Section 2.1 - Pipeline Planning
Where are you, or your team’s developers, storing their code? Ideally, there’s some source code management tool (SCM) that’s being used to centralize, share, and manage source code. The SDP takes advantage of these features of SCMs in your CI/CD pipelines.
Currently, the preferred SCM is GitHub, which is where the SDP keeps and maintains its source code.
A basic DevSecOps, CI/CD Pipeline will do three things: build, deploy, and test. It should take the raw source code and change it to a format that will run optimally on your platform. It should also take the output of the build and deploy it to your platform. Lastly it should be automatically testing various aspects of the application and all throughout the pipeline - anything from unit tests to penetration tests.

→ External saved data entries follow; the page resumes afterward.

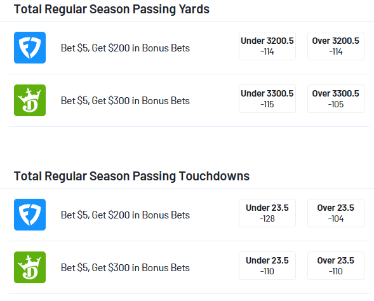Choose FanDuel Under 23.5 touchdowns at -128
The image size is (374, 301).
click(x=267, y=213)
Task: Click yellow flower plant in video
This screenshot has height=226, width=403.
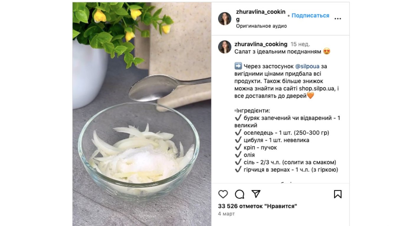Action: click(121, 28)
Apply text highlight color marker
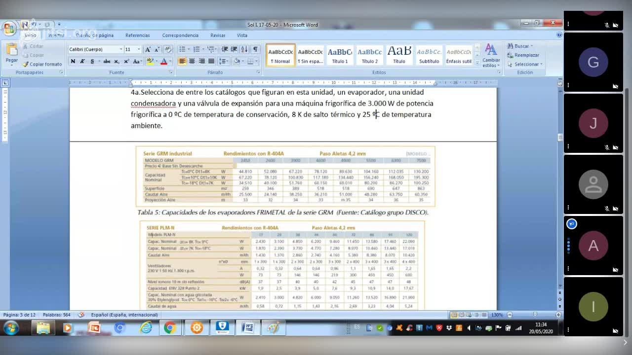Image resolution: width=632 pixels, height=355 pixels. [x=150, y=62]

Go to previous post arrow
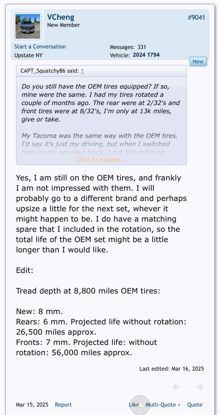177,387
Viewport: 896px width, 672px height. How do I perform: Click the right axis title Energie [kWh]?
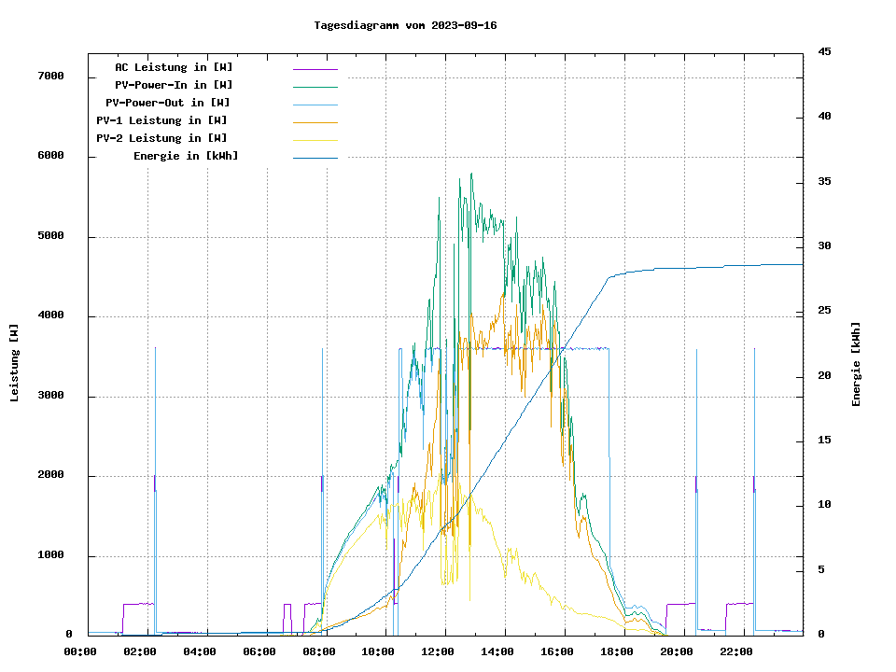[x=857, y=364]

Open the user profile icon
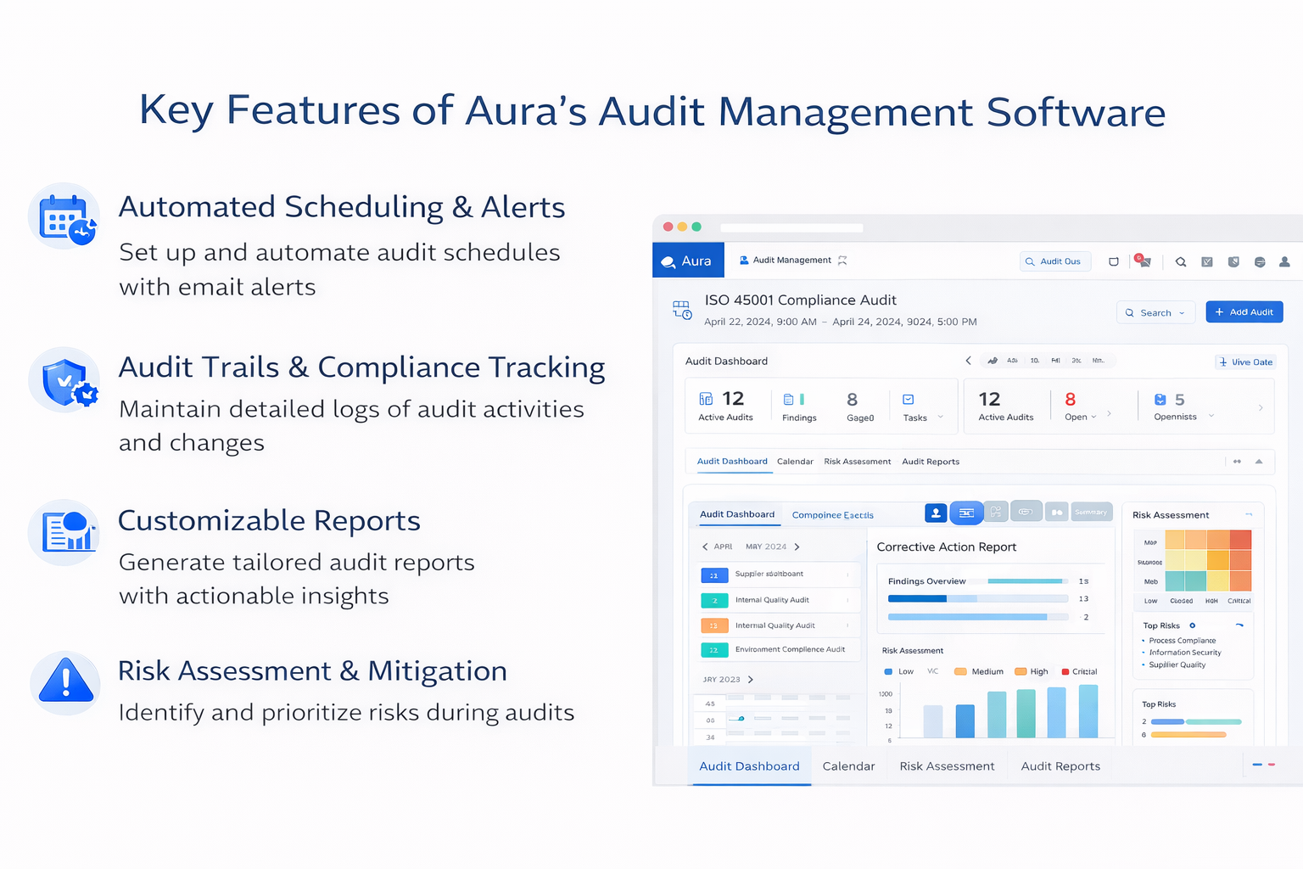[1284, 261]
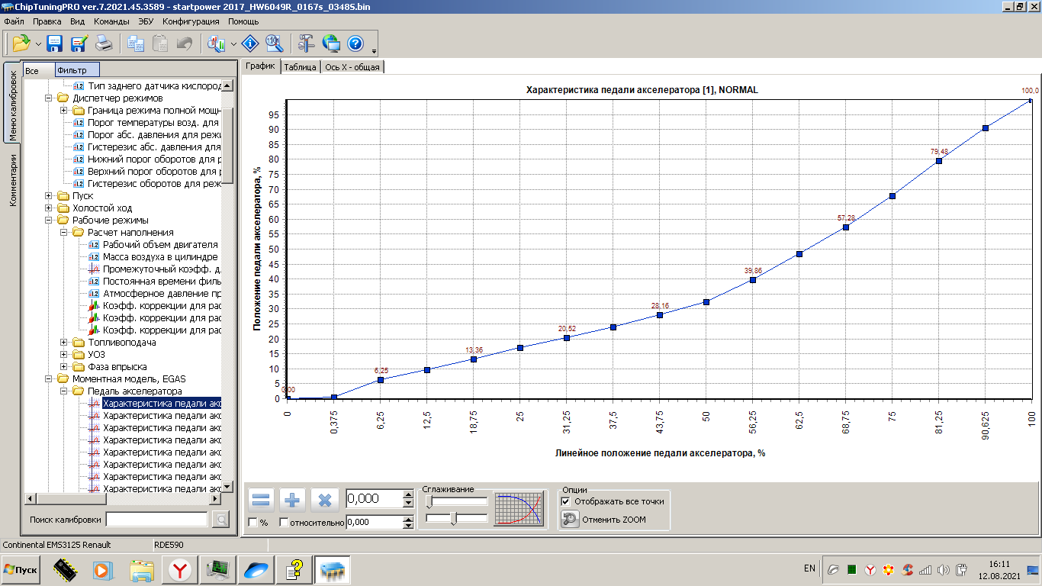Click the smoothing curve graph button

coord(519,509)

There are myriad ways to do any of these three tasks, but because it’s assumed you’ll be deploying on OpenShift we can make some assumptions about your pipeline.
Since OpenShift is a container application platform, and it’s assumed that your application is being deployed to OpenShift, it can also be assumed that your application running as (Docker) containers. The SDP’s Docker Library makes it easy to build images from your source code repository and store them in OpenShift’s built-in container registry.
OpenShift has some guidelines around creating container images that it’s important to be aware of. The section on supporting arbitrary user IDs is especially important.
The SDP currently has libraries for tools that run code quality tests, accessibility compliance (508) tests, penetration tests, and more. Which ones you should use depends on the needs of your application. Automated tests like these are useful for detecting issues earlier in a feature’s lifecycle, where it’s easier (and cheaper) to correct.
The OpenShift Library makes it easy to deploy to different OpenShift projects using Helm, a Kubernetes/OpenShift package manager and templating tool. How to deploy an application is defined in a Helm chart or charts, which is maintained in your SCM alongside your source code and pipeline configuration. This is covered in greater detail in Section 3.